Work instructions. Rewrite the lines below as a Markdown table with the columns "Row" and "Line," numbering each row and skipping any blank lines. Leave the pictures out of the table.

Data for this exercise.
§

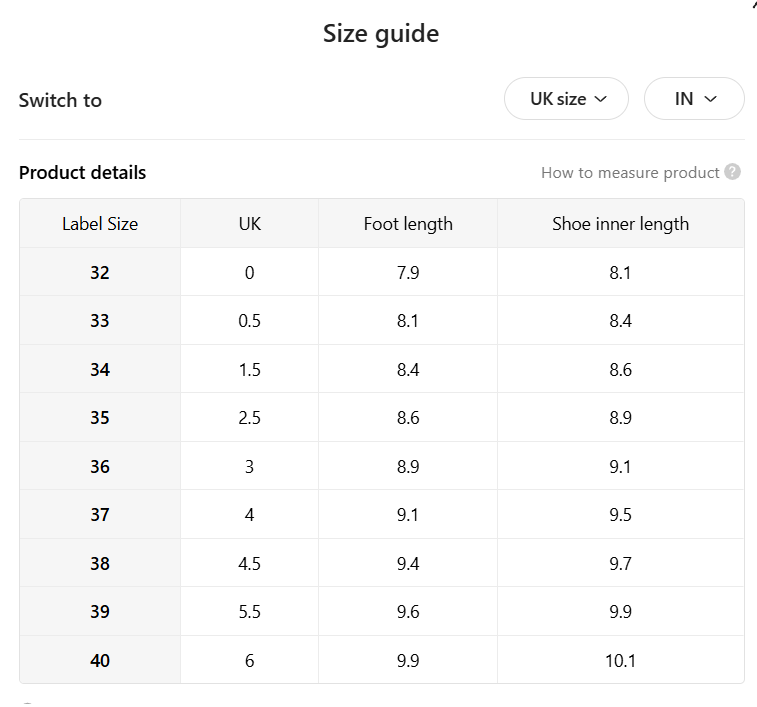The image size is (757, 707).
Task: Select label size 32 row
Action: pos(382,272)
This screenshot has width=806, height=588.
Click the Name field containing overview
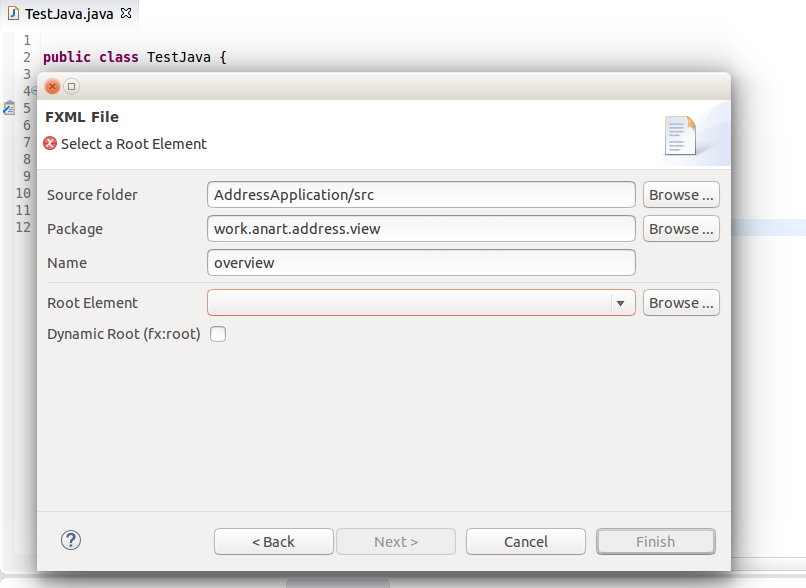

§

Expected answer.
| Row | Line |
|---|---|
| 1 | The image size is (757, 707). |
| 2 | Task: Select label size 32 row |
| 3 | Action: pos(382,272) |
| 4 | This screenshot has width=806, height=588. |
| 5 | Click the Name field containing overview |